Was bedeutet «ausservertragliche Haftung»?
Ausservertragliche Haftung bedeutet, dass es zwischen dem Schädiger und dem Geschädigten in Bezug auf den Schaden keine vertragliche Bindung gibt.
Dies im Gegensatz zur Haftung aus Vertrag, bei welcher der Schaden innerhalb einer vertraglichen Bindung geschieht.
Fritz Pfeife schneidet seine Bäume. Es windet stark. Dabei fällt einer der grossen Äste derart unglücklich, dass er den Zaun vom Nachbar Otto Streithahn beschädigt.
Gleichzeitig bricht aufgrund des Windes ein Ast eines Baumes ab und verbeult seinen neuen Audi A8. Otto ist ausser sich und verklagt Fritz auf Schadenersatz – für sein zerbeultes Auto.
Im obigen Beispiel gibt es zwischen dem Schädiger und dem Geschädigten in Bezug auf den Schaden keinen Vertrag. Auf dieses Beispiel werden wir noch zurück kommen.
Verschuldenshaftung
OR Art. 41 beinhaltet vier Tatbestandsmerkmale, die alle erfüllt sein müssen, soll besagter Artikel zur Anwendung kommen:
- (Finanzieller) Schaden
- Widerrechtlichkeit
- Adäquater Kausalzusammenhang
- Verschulden (absichtlich, fahrlässig)
(Finanzieller) Schaden
Unter OR 41 fallen die Schäden finanzieller Art, d.h. alles, was das Vermögen des Geschädigten mindert.
- Der Zaun im obigen Beispiel geht kaputt
- Sonja schubst eine Vase unabsichtlich vom Balkon runter. Sie schlägt Rudi auf den Kopf. Er muss ins Spital.
- Spitalkosten
- Lohnausfall
Widerrechtliche Handlung
Widerrechtlich ist jede Handlung, die in unerlaubter Weise in die Persönlichkeit eines Menschen oder in sein Eigentum eindringt.

================================

Aufgabe: Führe den Text über die ausservertragliche Haftung ab seinem letzten Satz fort. Die Daten stammen aus einer anderen Quelle.

Quelldaten:

================================

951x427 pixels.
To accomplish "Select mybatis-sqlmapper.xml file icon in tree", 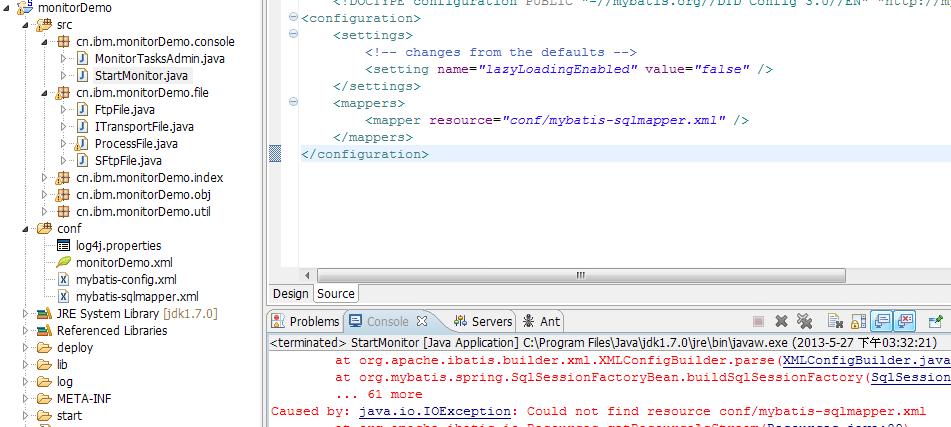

================================

Lösung:
Mit Verletzung der Persönlichkeit ist die Verletzung der Gesundheit, der Privatsphäre oder der Ehre einer Person gemeint. Es ist eine unerlaubte Handlung, wenn Max den Moritz schlägt. Genauso unerlaubt ist es, wenn Max heimlich das Treiben im Schlafzimmer von Moritz und seiner Frau Gerda beobachtet. Unerlaubt ist es auch, wenn Max verleumderisch die Nachricht verbreitet, Moritz sei seiner Frau untreu.
In unerlaubter Weise dringt Max in das Eigentum von Moritz ein, wenn er diesem z.B. die schönen Rosen abzwackt, um sie seiner Freundin Lucy zu schenken.
Adäquater Kausalzusammenhang
Es muss zwischen der schädigenden Handlung und dem Schaden einen Zusammenhang geben. Ursache und Wirkung muss klar erkenntlich sein. Ein „adäquater“ (angemessener) Kausalzusammenhang bedeutet, dass nach dem gewöhnlichen Lauf der Dinge eine Ursache eine gewisse Wirkung zu erzielen vermag.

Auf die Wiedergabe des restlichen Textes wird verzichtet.